Desde que supe que era posible conectar un segundo, tercer o cuarto monitor al mismo equipo luche por conseguir una gráfica que pudiera satisfacer esas necesidades. Cuando por fin lo logre, al principio no le daba ninguna utilidad a tener dos monitores, ojo los dos eran de 15” pero uno de tubo. Resultaba odioso ver el cambio de resolución de un monitor a otro, nunca se ponían de acuerdo. Era más algo para llamar la atención.

Mas adelante a lo largo que aumentaban mis conocimientos informáticos, cada vez me era más necesario por ejemplo el prestar atención a un tutorial mientras trabajaba, por lo que los dos monitores de 15 se transformaron en uno de 17 y el de 17 en dos de 24”. Actualmente son los que utilizo, uno conectado por HDMI y el otro por DVI-D, solo puedo decir que ahora no puedo vivir sin dos monitores, es una de las mayores comodidades informáticas que he experimentado, el poder ver una película mientras estás trabajando, poder editar una fotografía pudiendo mirar la foto original al mismo tiempo, prestar atención a un tutorial mientras editas, una gozada.


Mi obsesión por la ampliación de mi escritorio llegó a un punto de locura, una vez conecte 5 monitores, uno era mi reloj, el otro mi termómetro, el otro entretenimiento, el resto trabajo.

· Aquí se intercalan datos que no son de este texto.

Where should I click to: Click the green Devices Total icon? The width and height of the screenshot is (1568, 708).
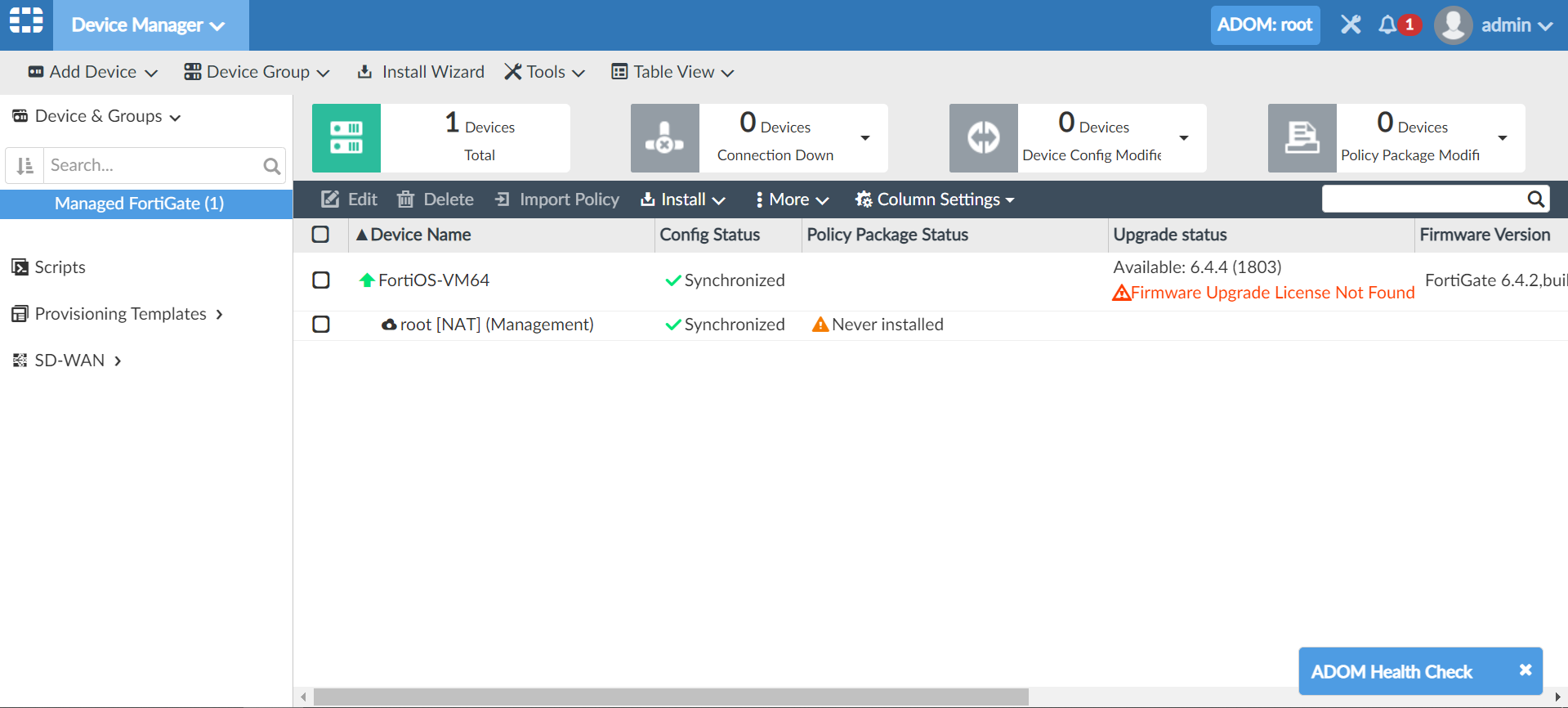click(346, 138)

Llegé a la conclusión de que el número de monitores no es equivalente al grado de comodidad.

Mucha gente seguramente después de leer esto se ponga a buscar sus viejos monitores en el trastero, pero antes que comencéis esa cruzada tener presente que el tener más de un monitor no es para todo el mundo si básicamente no trabajas mucho delante de un PC o no eres capaz de gestionar tu mente para captar dos ideas, no creo que te adaptes. Por probar no perdemos nada.